Exercise description:
Transcribe each entry in full, and leave the images out.

Pixel coordinate grounding data:
_ _ _ _ _

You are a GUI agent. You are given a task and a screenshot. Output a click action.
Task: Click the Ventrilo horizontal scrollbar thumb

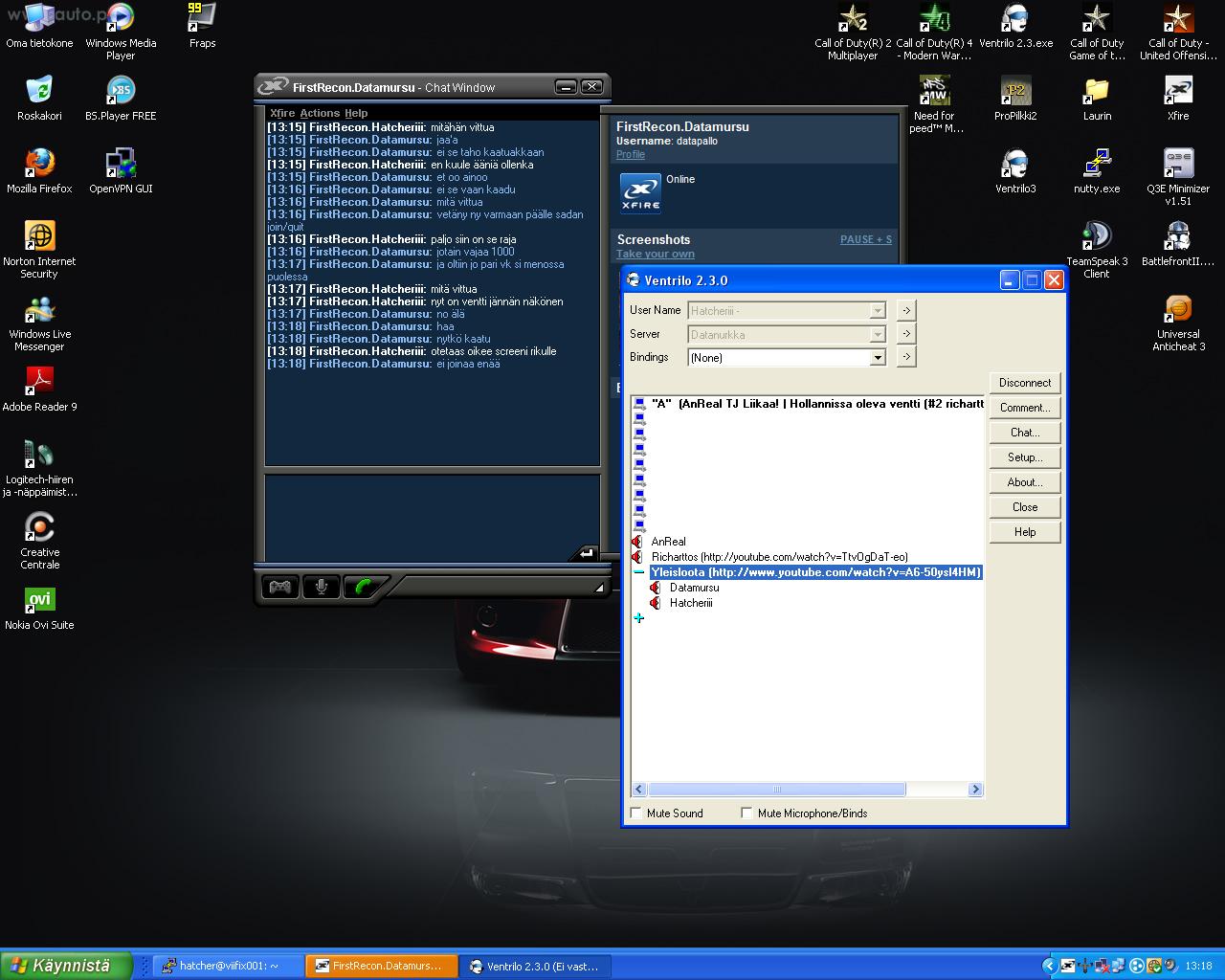pyautogui.click(x=776, y=790)
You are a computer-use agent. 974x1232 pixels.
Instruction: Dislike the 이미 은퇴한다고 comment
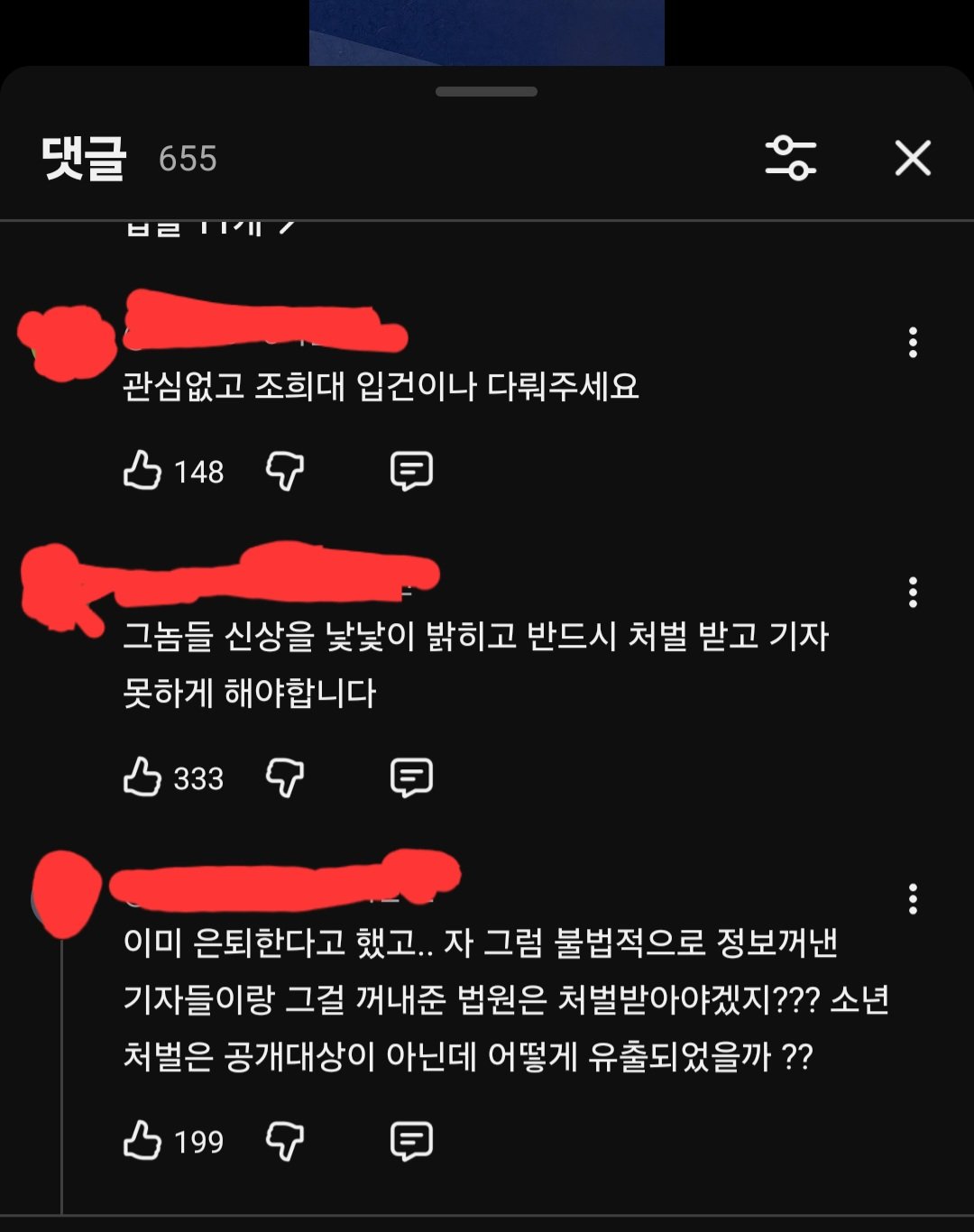point(285,1141)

_ _ _ _ _

Answer section:
You are a GUI agent. You are given a task and a screenshot. Output a click action.
Task: Click the Ventrilo horizontal scrollbar thumb

pyautogui.click(x=776, y=790)
You are a computer-use agent. 974x1232 pixels.
Instruction: Dislike the 이미 은퇴한다고 comment
point(285,1141)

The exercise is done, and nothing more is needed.